This was the second time that the high court has sent the case to the PUC, which previously reversed an earlier decision by denying Hawaii Electric Light Co.’s request for a waiver from competitive bidding.

Both Hu Honua and opposing environmental group Life of the Land, whose appeal landed the case before the Supreme Court the first time, said they were pleased with the court’s opinion.

Hu Honua, which does business as Honua Ola Bioenergy, has been seeking the PUC’s approval to begin operating a $474 million biomass plant in Pepeekeo on the Hama­kua Coast that is 99% complete and will burn trees to produce energy.

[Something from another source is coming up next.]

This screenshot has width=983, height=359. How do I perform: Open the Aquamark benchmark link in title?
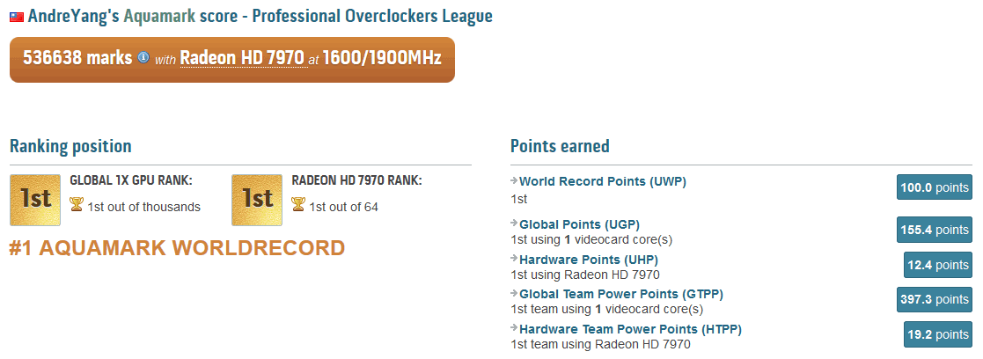[x=158, y=16]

That energy would be purchased by Hawaii Electric Light Co., now known simply as Hawaiian Electric, under an agreement between the two companies.

In its decision, the court said the waiver from competitive bidding was still in effect and said the parties are fixed in the same position following the court’s 2019 opinion when it sent back the case to the PUC and instructed the PUC to hold an evidentiary hearing on greenhouse gas emissions in connection with Hu Honua’s amended power purchase agreement.

The opinion, written by Supreme Court Associate Justice Todd W Eddins, also was signed by Supreme Court Chief Justice Mark E. Recktenwald and Associate Justices Paula A. Nakayama, Sabrina S. McKenna and Michael D. Wilson.

Wilson, in a concurring opinion, said the majority’s decision gives discretion to the PUC to determine again whether a waiver of competitive bidding should be granted to Hawaii Electric Light Co.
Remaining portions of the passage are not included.